#### EXERCISE DETAILS
In your copy of the data, keep every word exact and include no pictures.

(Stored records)
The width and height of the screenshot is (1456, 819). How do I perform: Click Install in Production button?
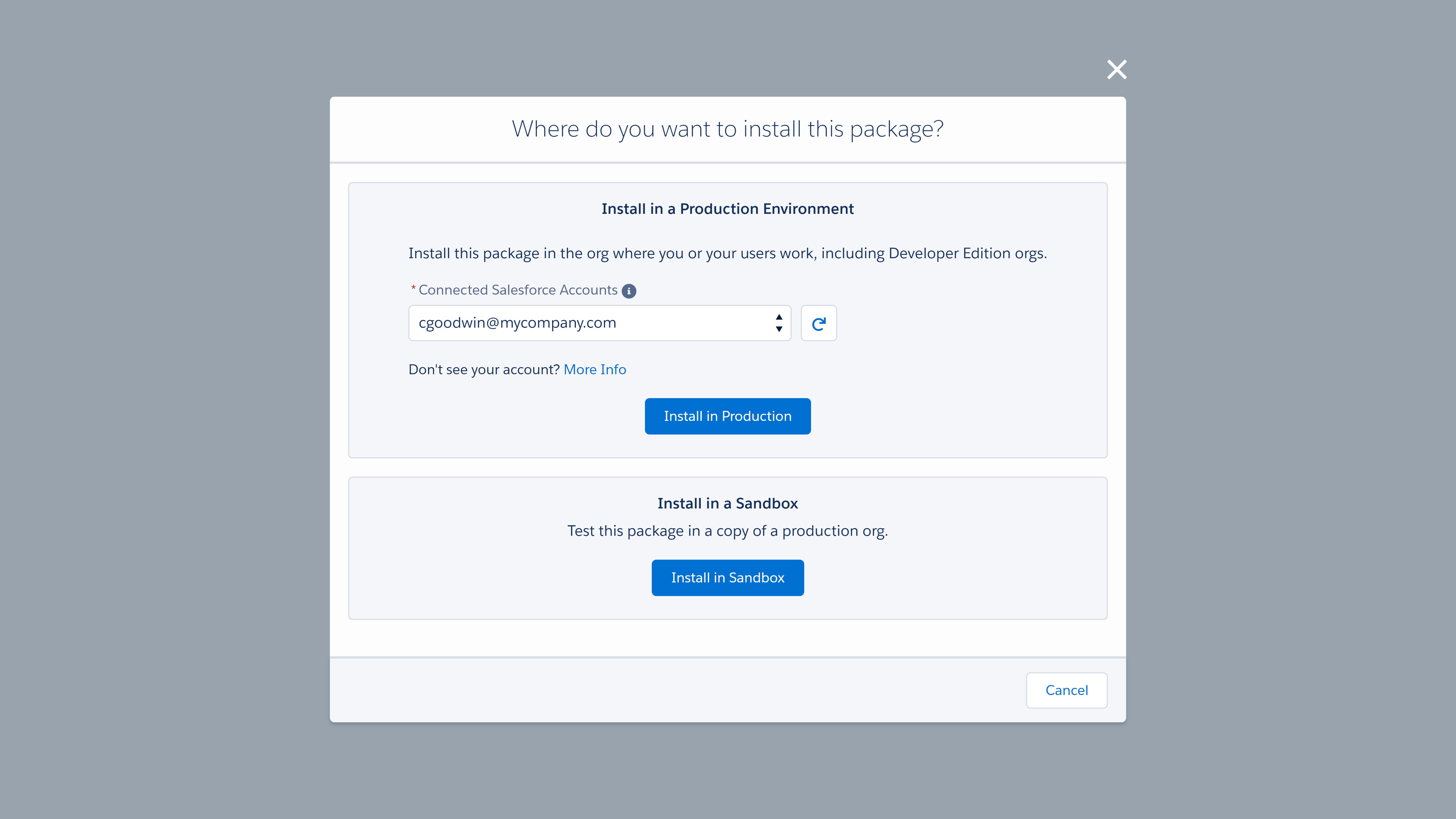(x=727, y=416)
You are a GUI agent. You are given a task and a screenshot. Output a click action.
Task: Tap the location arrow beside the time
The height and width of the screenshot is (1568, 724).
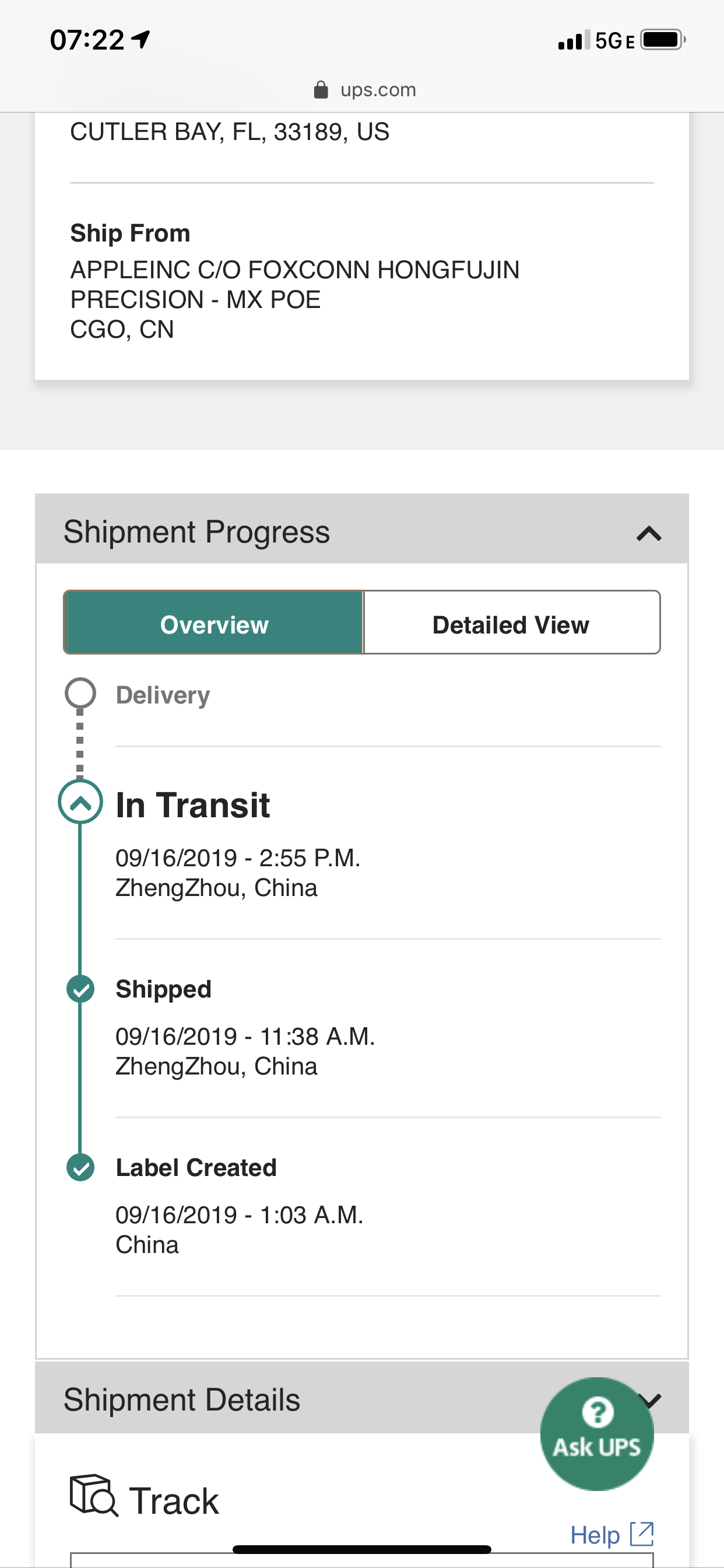tap(141, 40)
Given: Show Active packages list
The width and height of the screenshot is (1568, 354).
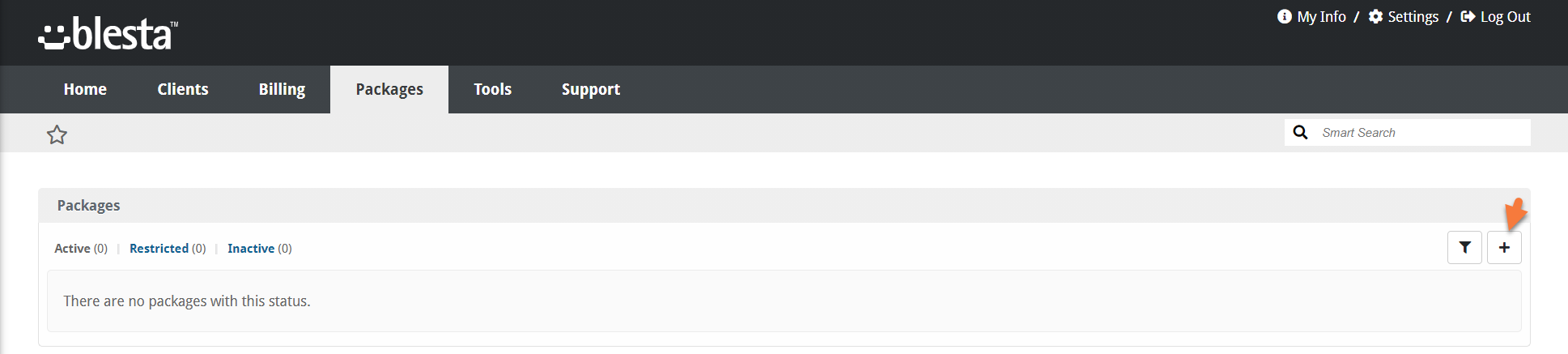Looking at the screenshot, I should (72, 249).
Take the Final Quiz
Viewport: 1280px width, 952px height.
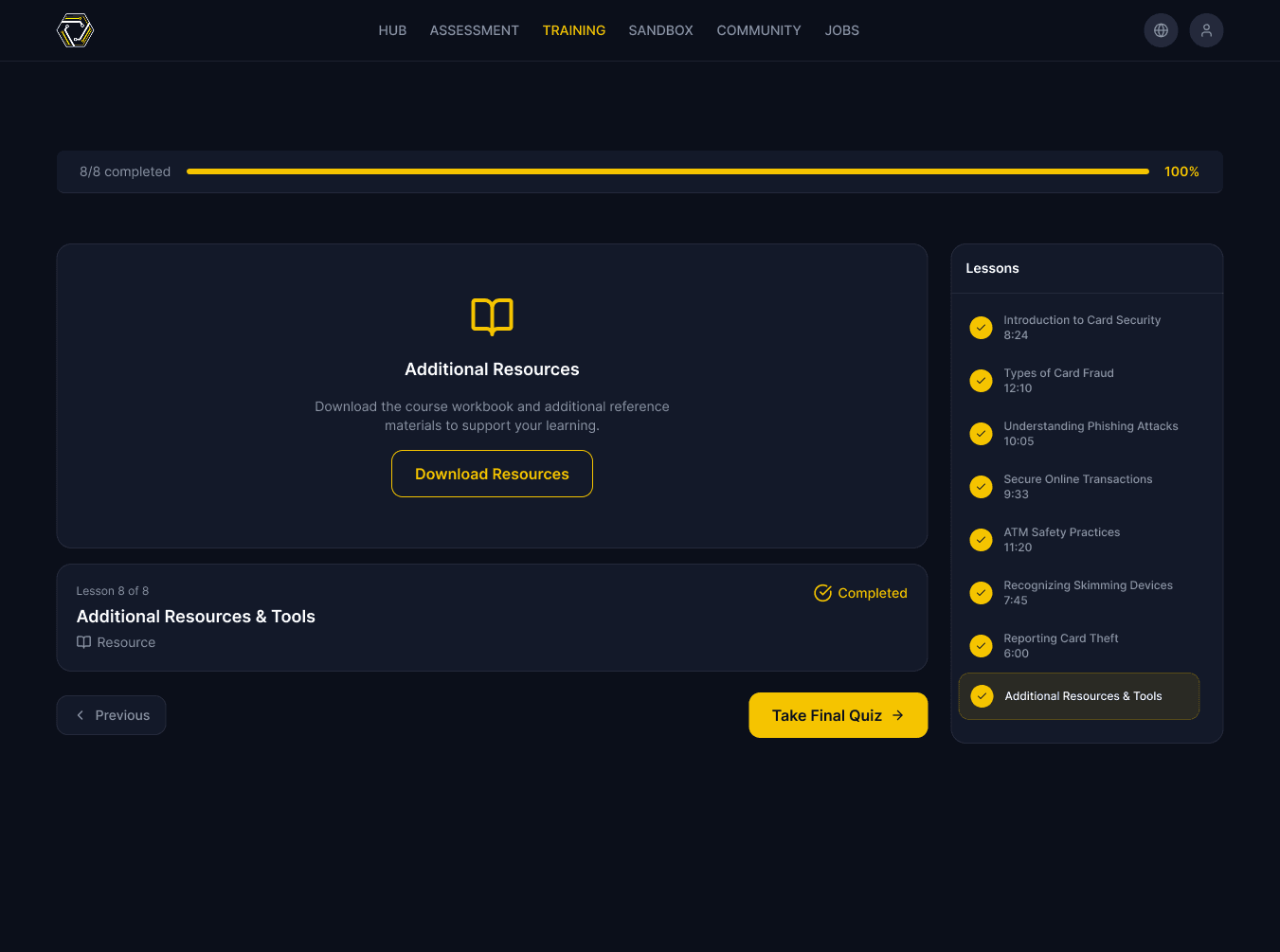click(838, 715)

#### OUTPUT OF THE TASK
The width and height of the screenshot is (1456, 819). How do I perform: Click Install in Production button?
(x=727, y=416)
You are a GUI agent. You are given a task and a screenshot. Output a click action.
Task: Tap the location arrow beside the time
The height and width of the screenshot is (1568, 724).
tap(141, 40)
Given: Show Active packages list
The width and height of the screenshot is (1568, 354).
Looking at the screenshot, I should (72, 249).
Take the Final Quiz
Viewport: 1280px width, 952px height.
click(838, 715)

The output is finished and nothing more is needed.